Nanopore technology is emerging as one of the leading contenders for next generation sequencing. The concept of nanopore sequencing was envisioned in the early 1990’s by David Deamer (UC Santa Cruz) and Daniel Branton (Harvard). The National Human Genome Research Institute has funded research in this area with the goal of sequencing human genomes for $1000 or less, and many investigators have contributed to developing the technology. Beginning with proof of concept studies using alpha hemolysin (see rendering this page) and nucleic acid homopolymers, we have now established methods for base identification and enzymatic control of DNA movement through the nanopore.

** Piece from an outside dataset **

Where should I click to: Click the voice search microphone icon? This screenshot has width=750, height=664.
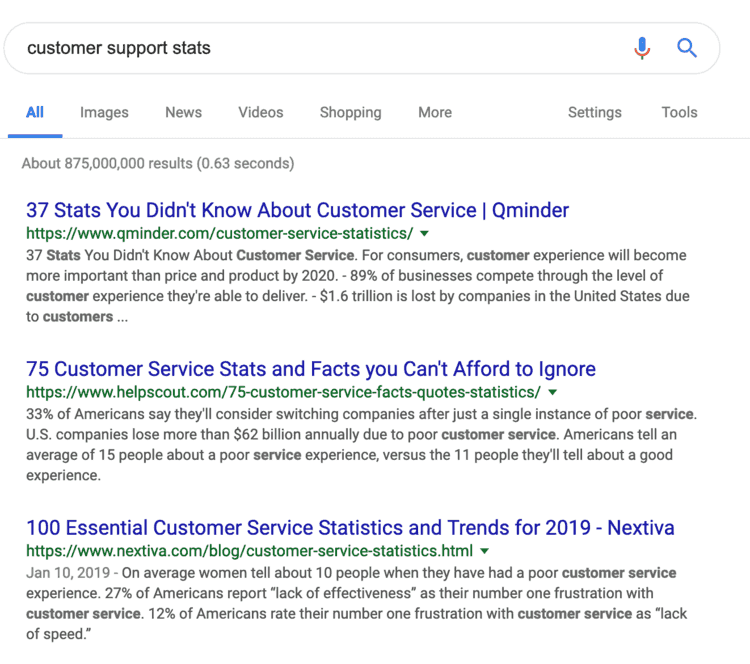(642, 48)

The basic research effort spans 15 years, and came to fruition with the recent announcement by Oxford Nanopore Technologies that they will manufacture and market sequencing devices called GridIon and MinIon which are based on intellectual property developed at UCSC.

The Nanopore group is currently working on a number of projects including:

• Basic science of nanopores and their implementation in biotechnology. 

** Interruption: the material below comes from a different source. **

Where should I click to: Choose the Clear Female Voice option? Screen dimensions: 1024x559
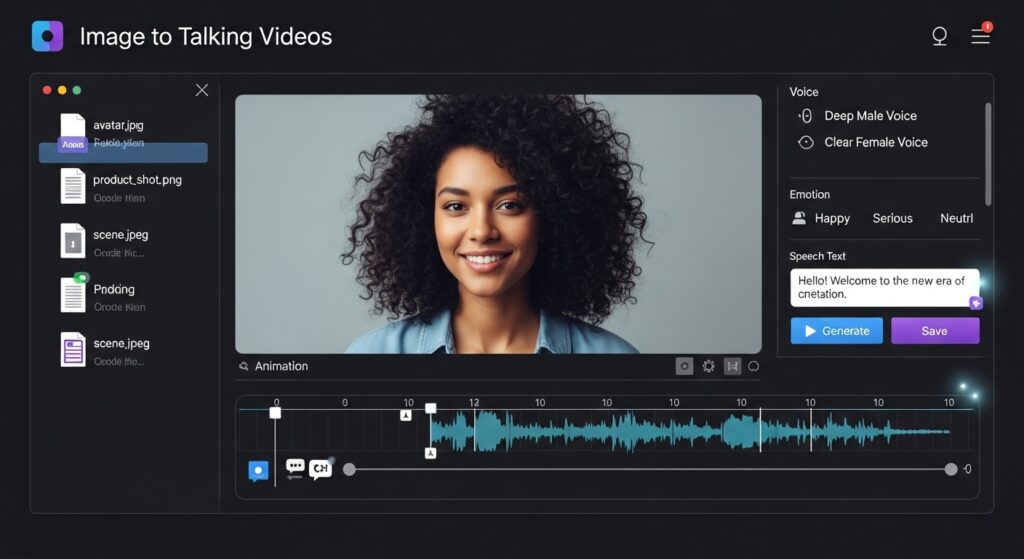click(875, 142)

• Examining the molecular mechanics of individual DNA polymerase complexes at the single molecule level, with sub-milllisecond and single nucleotide precision.
• Identification, cloning and expression of new DNA polymerases for nanopore sequencing applications.

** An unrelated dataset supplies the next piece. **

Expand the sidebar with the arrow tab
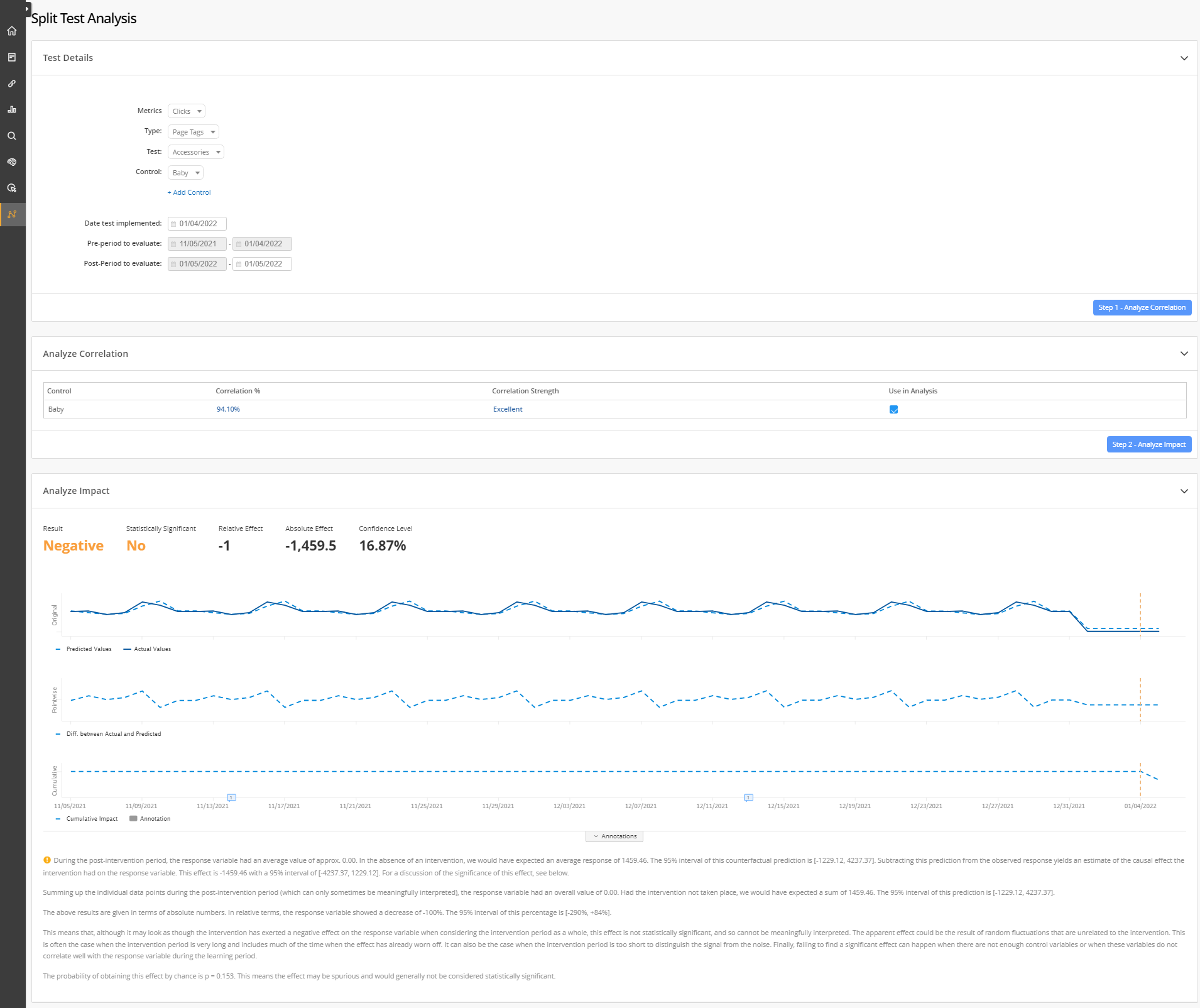Image resolution: width=1200 pixels, height=1008 pixels. tap(28, 9)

• Evaluation of new protein nanopores used in combination with enzymatic control of DNA movement through the nanopore (Collaboration w/ Jens Gundlach, at University of Washington).
• Use of nanopores for detection of biosignatures in water samples.

Our research is focused on the use of nanopore detectors - instruments built around a nano-scale pore in a thin membrane, for the study of biopolymers.  These pores are just big enough to fit a single strand of the polymer - DNA for example.  We can use these pores to understand the dynamics of DNA duplex ends, or to learn the fine-scale motions of a DNA processing enzyme like DNA polymerase.

The rate of movement of a DNA strand through the nanopore can be contolled by the use an enzyme such as a DNA polymerase (shown in dark grey, upper panel). The DNA polymerase molecule acts as a motor to draw a DNA template strand through the pore in single nucleotide (5 Angstrom) increments as it catalyzes DNA replication (red arrows indicate the direction of movement of the DNA substrate).  Current traces (lower panel) show the resulting changes in ionic current amplitude as nucleotides move through the pore.